La última versión del popular iPhone de Apple, que ve la luz en Japón una semana después que en Europa y Estados Unidos y cuya principal novedad es una mayor velocidad, se enfrentará además al reto de la caligrafía japonesa.
Muchos japoneses se mostraron desencantados al conocer la primera generación de iPhone porque ralentizaba su escritura frente a los móviles nipones, que permiten identificar el ideograma mucho más rápido gracias a las teclas tradicionales.
En esta ocasión, el debut del nuevo iPhone sirve para poner a prueba si la velocidad de éste vence las fronteras del lenguaje, algo que al parecer no consiguió su predecesor, dos veces más lento que el nuevo.
Yasuhiro Oki, responsable de uno de los mayores centros de electrónica de Tokio, "Bic Camera", que abrió hoy sus puertas a las 7:00 a.m., tres horas antes de lo habitual, aseguró a Efe que, de momento, la venta "va muy bien" y que "una veintena de personas" esperaban a la apertura.

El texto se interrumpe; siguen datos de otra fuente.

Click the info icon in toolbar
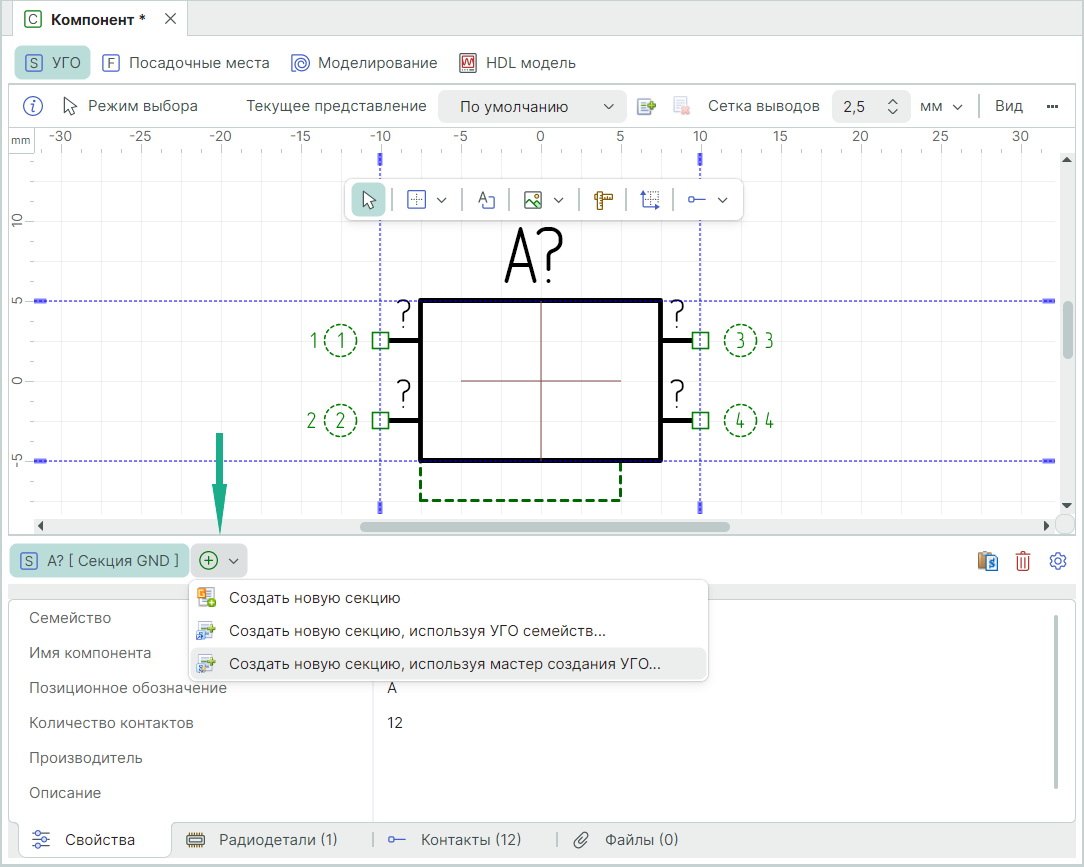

Esta vez la expectación por el dispositivo portátil de Apple, éxito en todo el mundo con casi un millón de unidades vendidas en cuatro días, no ha hecho madrugar a las multitudes de japoneses como la primera vez, debido a que los innovadores móviles nipones no le van a la zaga.
Aunque Apple y Softbank, firma que comercializa el iPhone en Japón, no han desvelado el número de unidades vendidas del anterior modelo, diversos observadores indicaron a la prensa japonesa que aquel "no ha cosechado las ventas esperadas".
Algunos también ahora ven dificultades para abrirse hueco en el mercado nipón, como Hiroshi Sakai, analista del centro de investigación SMBC, para el que el nuevo iPhone "probablemente no despertará una demanda explosiva", según aseguró al diario Japan Times.